--- START OF DATA ROWS ---

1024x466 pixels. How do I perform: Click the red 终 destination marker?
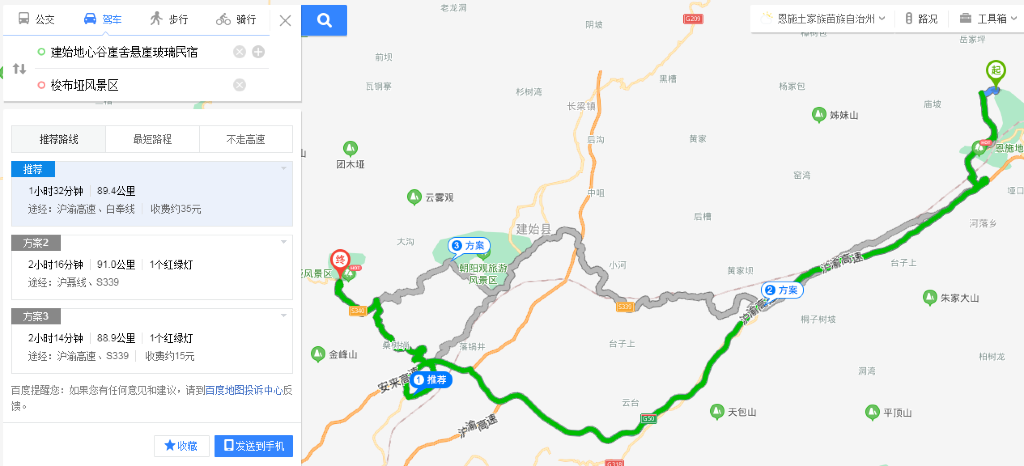(x=339, y=261)
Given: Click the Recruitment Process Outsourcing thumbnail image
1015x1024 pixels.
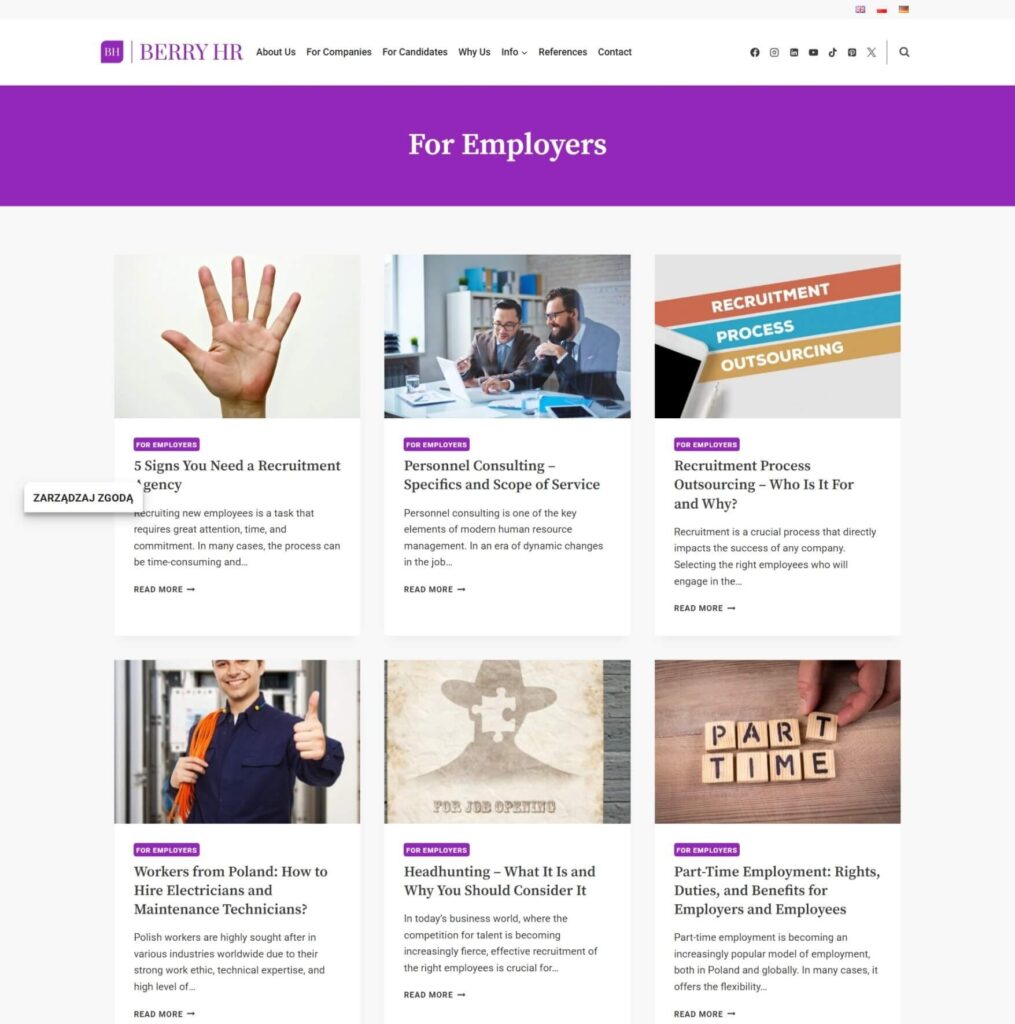Looking at the screenshot, I should pyautogui.click(x=777, y=336).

--- END OF DATA ROWS ---

§ WHAT THE TASK ASKS
Print every one of the entries above word for word, leaving the pictures out.

§ PROBLEM SOLUTION
1024x466 pixels. How do I perform: Click the red 终 destination marker?
(x=339, y=261)
Given: Click the Recruitment Process Outsourcing thumbnail image
1015x1024 pixels.
Looking at the screenshot, I should pyautogui.click(x=777, y=336).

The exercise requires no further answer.